Vikariat in Vöhl geleistet

Sein zweijähriges Vikariat hat er in Vöhl absolviert. „Das hat mir die Entscheidung sehr erleichtert“, sagt er über seine Bewerbung für die Pfarrstelle in Bottendorf/Willersdorf. Als Vikar besuchte er damals die Gemeinde von Reinhold Schott – sie ist ihm im Gedächtnis geblieben: „Was ich damals gesehen habe, hat mir sehr gefallen“, erinnert er sich.

Die Kirchengemeinde Bottendorf/Willersdorf sei ausgesprochen reich und interessant. Besonders der Posaunenchor sei „unglaublich gut“, etwas Vergleichbares habe er nicht einmal in der Stadt Marburg gefunden. Welche Schwerpunkte er in seiner neuen Gemeinde setzen werde, stehe aber noch nicht fest: Zunächst einmal wolle er herausfinden: „Was will Bottendorf und was kann Bottendorf?“ Die Erwachsenenbildung, die bis dato einen Teil seiner Arbeit ausmachte, sei zwar ein wichtiges Thema, aber nicht das erste, was er dort angehen werde. Neben Gottesdienst und Predigt sieht er seine bisherigen Schwerpunkte vor allem in der musikalischen Arbeit mit Kindern und Jugendlichen. Eine Verknüpfung könne da der Kindergarten darstellen. Er selbst spielt Querflöte, außerdem Gitarre, Akkordeon und Klavier „für den Hausgebrauch“, wie er einschränkt. „Ich bin kein Eric Clapton oder Reinhard Mey“, fügt er hinzu. Die Musik spielt für ihn dennoch eine wichtige Rolle: Er könne alles, was er höre, musikalisch umsetzen, aber auch Melodien schreiben.

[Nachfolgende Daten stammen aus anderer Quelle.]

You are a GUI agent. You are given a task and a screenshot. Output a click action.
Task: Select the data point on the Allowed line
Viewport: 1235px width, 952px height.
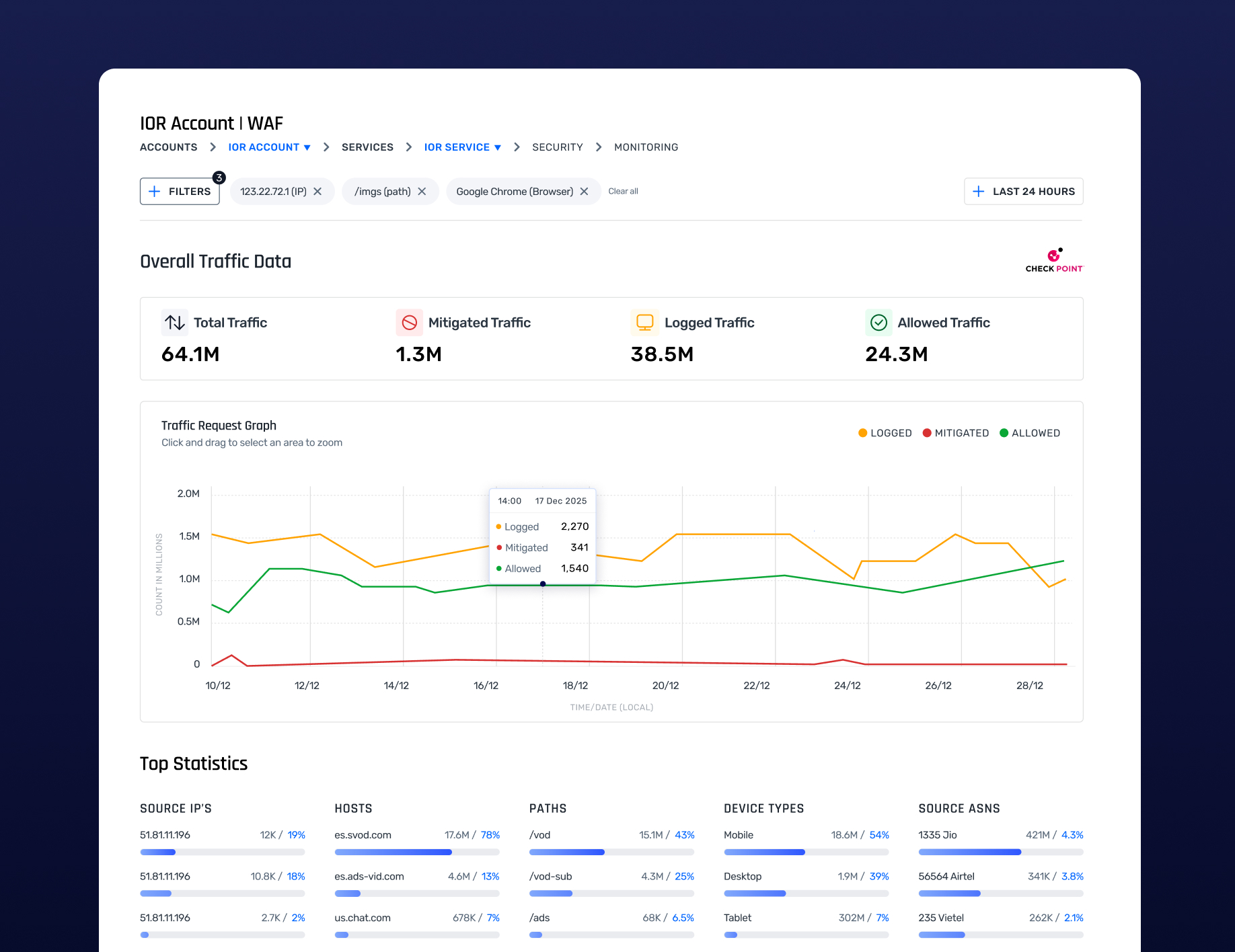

Dass sein Vorgänger große Fußstapfen hinterlassen habe, habe Vor- und Nachteile. Ein Vorteil sei, dass ein Pfarrer nach 21 Jahren in einer Gemeinde eine gut funktionierende Basis habe – engagierte Mitstreiter, die sich auskennen. Deren Bedeutung sei nicht zu unterschätzen. Dass es ein „Gefälle“ zwischen Schott und ihm geben werde, sei selbstverständlich, nicht nur, weil er eine andere Persönlichkeit habe. Sein Vorgänger habe die Gemeindeglieder über eine lange Zeit und an entscheidenden Punkten ihres Lebens begleitet. „Ich hoffe, dass auch wir zusammenwachsen, aber das wird Zeit brauchen“, zeigt er sich realistisch.